For a number of us, regularly saving money can be difficult. Sometimes our jobs are such that we do not earn regular amounts of income. As a result, what we earn is used to meet our regular and one time needs and we believe that what is left is too little to be saved. We feel that keeping aside Rs. 5 at the end of the day does not amount to much. But that’s not true. Deposit collectors in poor areas in Vijayawada, Andhra Pradesh, help their clients, who are mostly women, to save by collecting small amounts like Rs. 5 at the end of each day. They come to the homes or work places of their clients at the end of each day and take the money. Then at the end of 220 days (if the client has actually contributed everyday) they return a lump sum of around Rs. 1000 to the client and keep a fee of the balance Rs. 100 for this service.
While such systems help us to save, we are paying for a savings service instead of getting paid for the money that we save.

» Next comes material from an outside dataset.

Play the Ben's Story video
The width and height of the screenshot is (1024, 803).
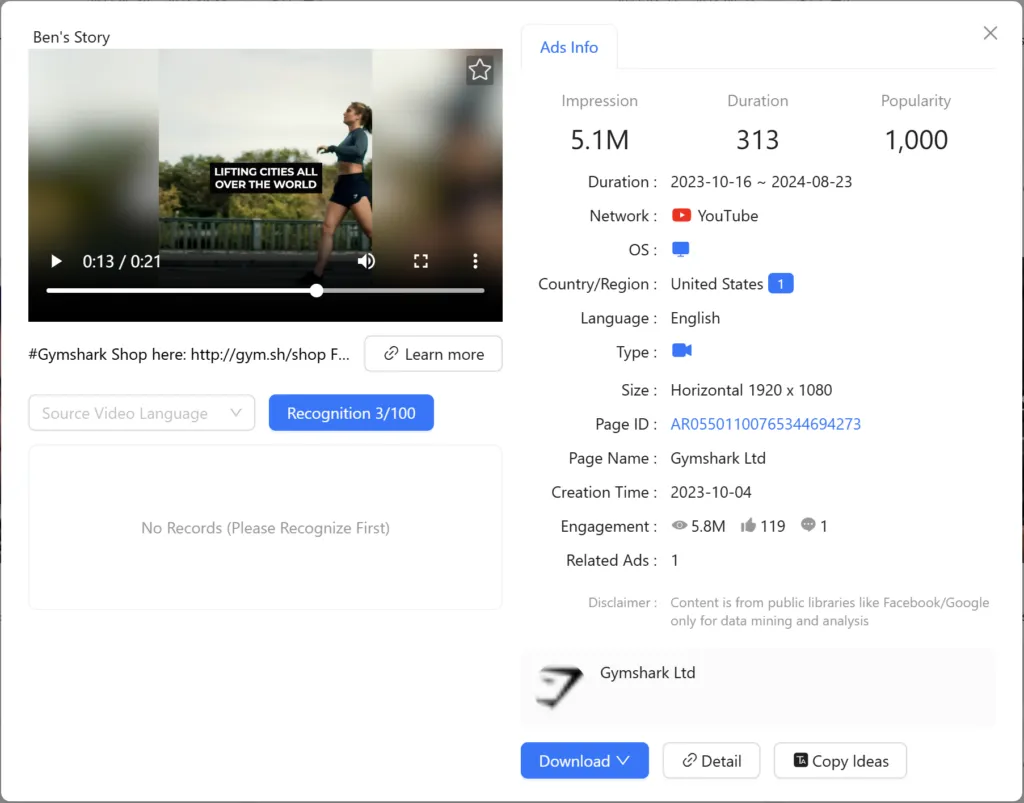(55, 260)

Using that example of small savings, let’s take the case of someone employed under the Mahatma Gandhi National Rural Employment Guarantee Act (NREGA). He will earn Rs.. 100 per day for at least 100 days. Now, if he is able to save Rs.. 30 per day during his days of employment, he can collect a total of at least Rs.. 3000. This can be used for times when employment is not available or saved in formal financial schemes, wherein he will receive interest on the money earned.
Sometimes, although we do save small amounts regularly, we do not have a safe place in which to keep this money. There are many examples of people who save by putting money into hiding places within their homes, bury it in the earth, roll it inside hollowed-out bamboo or keep it in clay piggy banks. The problem with these methods of saving is that the money can be lost or stolen or just rot (in the case of notes) due to moisture. In addition, the value of your money will decline due to inflation. There are other risks too. are the least of the problem. People who are aware of your savings – like neighbours, children, alcoholic husbands, etc. may help themselves to the money that you have painstakingly collected.
When it comes to loan products, under traditional systems, there are three ways in which we usually get access to loans. The first is by selling assets that we already hold or expect to hold (like advance sale of crops). The second is by ‘pawning’ assets that we own or expect to own. This method is similar to the first one, where we sell the asset but have the opportunity to buy it back within a pre-decided time frame. But when we do buy it back, we have to pay a hefty premium (a large amount of money over the amount we sold it for). Lastly, we turn to money lenders or borrow from friends and relatives. The problem with this form of borrowing is that we are charged an extremely high rate of interest by the former. In the case of the latter, we run the risk of spoiling relations with friends and relatives, if somehow we are unable to pay them back on time.
Where insurance is concerned, there is very little scope available in the non-formal sector. So, in the case of an untimely death of an earning member of the family, or an expensive illness or damage to home or crops or other assets, we have to turn to our savings or loans.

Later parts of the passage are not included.